**Provided information**
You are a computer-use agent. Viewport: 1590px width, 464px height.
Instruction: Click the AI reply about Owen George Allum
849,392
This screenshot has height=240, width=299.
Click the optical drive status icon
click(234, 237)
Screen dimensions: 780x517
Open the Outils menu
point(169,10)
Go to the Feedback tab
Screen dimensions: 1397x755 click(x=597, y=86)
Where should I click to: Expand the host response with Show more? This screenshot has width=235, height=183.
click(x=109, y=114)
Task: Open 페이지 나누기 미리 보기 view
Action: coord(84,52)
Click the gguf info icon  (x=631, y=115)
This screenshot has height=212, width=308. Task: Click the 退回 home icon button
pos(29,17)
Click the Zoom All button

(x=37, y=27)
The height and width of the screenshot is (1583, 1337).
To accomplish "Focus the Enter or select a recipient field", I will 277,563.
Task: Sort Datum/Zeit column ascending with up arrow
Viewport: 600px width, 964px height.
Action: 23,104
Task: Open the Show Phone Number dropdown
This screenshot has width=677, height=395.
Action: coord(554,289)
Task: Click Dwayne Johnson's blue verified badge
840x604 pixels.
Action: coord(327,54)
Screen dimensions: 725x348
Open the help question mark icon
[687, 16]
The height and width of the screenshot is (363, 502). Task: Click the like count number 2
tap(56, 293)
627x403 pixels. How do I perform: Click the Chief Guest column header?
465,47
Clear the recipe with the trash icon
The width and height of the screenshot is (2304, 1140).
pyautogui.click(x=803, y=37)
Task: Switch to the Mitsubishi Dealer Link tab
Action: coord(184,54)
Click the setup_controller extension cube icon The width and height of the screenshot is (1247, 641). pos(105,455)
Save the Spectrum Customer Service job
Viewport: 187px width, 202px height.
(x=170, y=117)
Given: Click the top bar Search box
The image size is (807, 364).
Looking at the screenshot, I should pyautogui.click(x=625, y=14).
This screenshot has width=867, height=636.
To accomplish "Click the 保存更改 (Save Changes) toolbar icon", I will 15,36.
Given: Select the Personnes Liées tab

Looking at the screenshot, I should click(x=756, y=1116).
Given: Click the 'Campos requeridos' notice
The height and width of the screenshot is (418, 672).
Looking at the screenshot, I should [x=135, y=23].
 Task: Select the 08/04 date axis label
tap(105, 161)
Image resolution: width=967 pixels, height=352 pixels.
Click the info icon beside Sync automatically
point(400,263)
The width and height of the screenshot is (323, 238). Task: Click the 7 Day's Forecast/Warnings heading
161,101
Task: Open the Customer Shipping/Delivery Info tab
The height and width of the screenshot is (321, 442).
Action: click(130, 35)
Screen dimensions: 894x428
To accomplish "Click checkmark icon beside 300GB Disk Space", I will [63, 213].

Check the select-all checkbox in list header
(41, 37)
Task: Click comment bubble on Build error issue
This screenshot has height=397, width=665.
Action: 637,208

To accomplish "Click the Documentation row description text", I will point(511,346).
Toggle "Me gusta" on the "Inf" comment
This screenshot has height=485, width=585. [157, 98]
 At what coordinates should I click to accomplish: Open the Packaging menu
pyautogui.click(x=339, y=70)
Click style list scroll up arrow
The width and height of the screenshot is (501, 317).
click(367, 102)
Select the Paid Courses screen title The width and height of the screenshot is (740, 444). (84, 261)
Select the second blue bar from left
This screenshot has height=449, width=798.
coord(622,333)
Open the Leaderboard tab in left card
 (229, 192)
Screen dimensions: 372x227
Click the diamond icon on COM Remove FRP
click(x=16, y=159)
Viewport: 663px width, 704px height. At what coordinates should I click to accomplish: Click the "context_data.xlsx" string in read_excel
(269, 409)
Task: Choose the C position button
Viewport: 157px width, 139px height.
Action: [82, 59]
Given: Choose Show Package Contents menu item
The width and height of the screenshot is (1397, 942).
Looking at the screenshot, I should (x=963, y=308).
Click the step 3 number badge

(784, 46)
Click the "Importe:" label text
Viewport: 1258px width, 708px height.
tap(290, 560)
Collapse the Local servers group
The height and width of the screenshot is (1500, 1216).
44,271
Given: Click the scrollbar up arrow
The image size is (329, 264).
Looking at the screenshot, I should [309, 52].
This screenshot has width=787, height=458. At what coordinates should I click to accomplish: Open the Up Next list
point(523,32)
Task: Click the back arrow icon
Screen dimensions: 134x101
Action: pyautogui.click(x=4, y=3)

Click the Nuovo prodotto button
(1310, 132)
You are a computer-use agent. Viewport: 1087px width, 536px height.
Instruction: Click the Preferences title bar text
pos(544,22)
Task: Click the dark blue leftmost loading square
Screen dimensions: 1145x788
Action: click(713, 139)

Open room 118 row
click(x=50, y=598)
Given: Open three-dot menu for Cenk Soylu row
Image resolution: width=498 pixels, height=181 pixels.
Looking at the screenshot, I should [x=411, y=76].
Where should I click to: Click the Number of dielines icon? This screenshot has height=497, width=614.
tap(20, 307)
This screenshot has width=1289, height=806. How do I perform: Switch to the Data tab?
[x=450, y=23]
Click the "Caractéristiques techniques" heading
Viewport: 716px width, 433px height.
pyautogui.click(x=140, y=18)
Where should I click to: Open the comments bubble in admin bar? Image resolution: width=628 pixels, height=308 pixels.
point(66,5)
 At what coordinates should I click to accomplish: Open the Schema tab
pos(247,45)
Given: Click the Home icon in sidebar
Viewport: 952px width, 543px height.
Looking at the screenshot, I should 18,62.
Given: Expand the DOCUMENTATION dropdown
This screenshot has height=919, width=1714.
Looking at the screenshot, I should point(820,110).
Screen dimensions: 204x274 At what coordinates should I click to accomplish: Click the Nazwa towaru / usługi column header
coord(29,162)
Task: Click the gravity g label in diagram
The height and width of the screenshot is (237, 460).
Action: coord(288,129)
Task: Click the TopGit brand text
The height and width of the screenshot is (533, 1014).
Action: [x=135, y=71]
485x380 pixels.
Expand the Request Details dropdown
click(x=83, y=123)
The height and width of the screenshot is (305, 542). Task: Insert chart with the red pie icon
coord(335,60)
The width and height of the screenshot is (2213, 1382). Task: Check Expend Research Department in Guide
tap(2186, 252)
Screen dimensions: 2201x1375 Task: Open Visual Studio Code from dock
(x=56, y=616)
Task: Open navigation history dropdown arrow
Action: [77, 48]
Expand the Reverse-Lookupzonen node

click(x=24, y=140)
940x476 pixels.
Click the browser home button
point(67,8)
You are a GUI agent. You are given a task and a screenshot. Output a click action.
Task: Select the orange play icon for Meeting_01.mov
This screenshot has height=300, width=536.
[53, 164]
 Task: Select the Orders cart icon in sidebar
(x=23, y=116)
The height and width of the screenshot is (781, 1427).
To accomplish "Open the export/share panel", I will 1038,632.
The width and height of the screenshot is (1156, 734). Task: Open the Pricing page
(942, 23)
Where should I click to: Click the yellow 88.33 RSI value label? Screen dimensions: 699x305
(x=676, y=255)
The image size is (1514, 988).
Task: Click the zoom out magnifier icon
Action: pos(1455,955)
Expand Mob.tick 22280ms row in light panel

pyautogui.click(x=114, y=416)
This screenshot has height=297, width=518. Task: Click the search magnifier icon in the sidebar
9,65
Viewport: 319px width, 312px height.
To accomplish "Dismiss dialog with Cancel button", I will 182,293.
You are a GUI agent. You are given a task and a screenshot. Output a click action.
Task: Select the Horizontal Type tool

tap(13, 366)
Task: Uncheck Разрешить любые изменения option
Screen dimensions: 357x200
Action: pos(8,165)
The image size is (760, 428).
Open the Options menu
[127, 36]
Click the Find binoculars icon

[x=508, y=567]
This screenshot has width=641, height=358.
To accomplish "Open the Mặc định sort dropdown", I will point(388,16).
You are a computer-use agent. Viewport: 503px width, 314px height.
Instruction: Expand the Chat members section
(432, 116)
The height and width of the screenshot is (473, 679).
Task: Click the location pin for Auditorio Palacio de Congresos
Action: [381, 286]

**Task to complete**
Rewrite the span of entries that starts with the line containing "Click the setup_controller" and ends with the line containing "point(400,263)", putting "listing" in place of "job" and keeping everything else the same. Return only those lines.

**Finished answer**
Click the setup_controller extension cube icon The width and height of the screenshot is (1247, 641). pos(105,455)
Save the Spectrum Customer Service listing
Viewport: 187px width, 202px height.
(x=170, y=117)
Given: Click the top bar Search box
The image size is (807, 364).
Looking at the screenshot, I should pyautogui.click(x=625, y=14).
This screenshot has width=867, height=636.
To accomplish "Click the 保存更改 (Save Changes) toolbar icon", I will 15,36.
Given: Select the Personnes Liées tab

Looking at the screenshot, I should click(x=756, y=1116).
Given: Click the 'Campos requeridos' notice
The height and width of the screenshot is (418, 672).
Looking at the screenshot, I should [x=135, y=23].
 Task: Select the 08/04 date axis label
tap(105, 161)
Image resolution: width=967 pixels, height=352 pixels.
Click the info icon beside Sync automatically
point(400,263)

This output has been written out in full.